[SUPPLIED DATA]
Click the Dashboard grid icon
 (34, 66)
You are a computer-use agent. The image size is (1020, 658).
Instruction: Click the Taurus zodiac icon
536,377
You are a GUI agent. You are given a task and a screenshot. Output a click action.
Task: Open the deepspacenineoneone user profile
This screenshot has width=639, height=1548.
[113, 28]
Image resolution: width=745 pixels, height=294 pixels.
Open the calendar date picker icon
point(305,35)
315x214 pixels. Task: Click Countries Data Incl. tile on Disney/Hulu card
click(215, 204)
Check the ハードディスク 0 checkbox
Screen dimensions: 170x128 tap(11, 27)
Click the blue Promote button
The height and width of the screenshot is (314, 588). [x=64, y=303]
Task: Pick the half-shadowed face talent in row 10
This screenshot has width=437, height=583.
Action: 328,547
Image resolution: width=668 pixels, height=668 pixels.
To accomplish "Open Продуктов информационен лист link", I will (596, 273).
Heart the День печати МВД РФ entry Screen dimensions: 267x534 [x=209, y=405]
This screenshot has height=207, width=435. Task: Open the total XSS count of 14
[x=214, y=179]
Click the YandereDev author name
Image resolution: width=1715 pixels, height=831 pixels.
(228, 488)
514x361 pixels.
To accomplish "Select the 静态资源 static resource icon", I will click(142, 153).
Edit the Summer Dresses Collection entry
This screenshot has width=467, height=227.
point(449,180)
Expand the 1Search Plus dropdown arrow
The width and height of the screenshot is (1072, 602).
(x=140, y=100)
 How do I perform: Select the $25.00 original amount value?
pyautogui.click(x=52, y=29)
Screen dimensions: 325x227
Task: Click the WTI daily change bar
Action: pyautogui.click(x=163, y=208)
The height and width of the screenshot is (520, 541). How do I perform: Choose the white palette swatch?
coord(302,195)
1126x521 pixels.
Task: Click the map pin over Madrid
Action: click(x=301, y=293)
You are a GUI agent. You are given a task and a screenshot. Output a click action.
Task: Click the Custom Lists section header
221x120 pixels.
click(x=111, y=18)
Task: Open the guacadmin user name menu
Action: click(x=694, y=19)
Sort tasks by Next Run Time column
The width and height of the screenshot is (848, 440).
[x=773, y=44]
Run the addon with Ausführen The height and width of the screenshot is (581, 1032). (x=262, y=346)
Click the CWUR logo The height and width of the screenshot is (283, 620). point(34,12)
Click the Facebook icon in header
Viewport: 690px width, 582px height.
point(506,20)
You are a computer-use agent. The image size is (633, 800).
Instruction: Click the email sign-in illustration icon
[/SUPPLIED DATA]
- _REQUIREMENT_
Begin at the line above that has "The height and width of the screenshot is (520, 541)." and stop after the line that has "Click the Facebook icon in header", copying each line exactly and adding nothing else.

- _EXERCISE OUTPUT_
The height and width of the screenshot is (520, 541). How do I perform: Choose the white palette swatch?
coord(302,195)
1126x521 pixels.
Task: Click the map pin over Madrid
Action: click(x=301, y=293)
You are a GUI agent. You are given a task and a screenshot. Output a click action.
Task: Click the Custom Lists section header
221x120 pixels.
click(x=111, y=18)
Task: Open the guacadmin user name menu
Action: click(x=694, y=19)
Sort tasks by Next Run Time column
The width and height of the screenshot is (848, 440).
[x=773, y=44]
Run the addon with Ausführen The height and width of the screenshot is (581, 1032). (x=262, y=346)
Click the CWUR logo The height and width of the screenshot is (283, 620). point(34,12)
Click the Facebook icon in header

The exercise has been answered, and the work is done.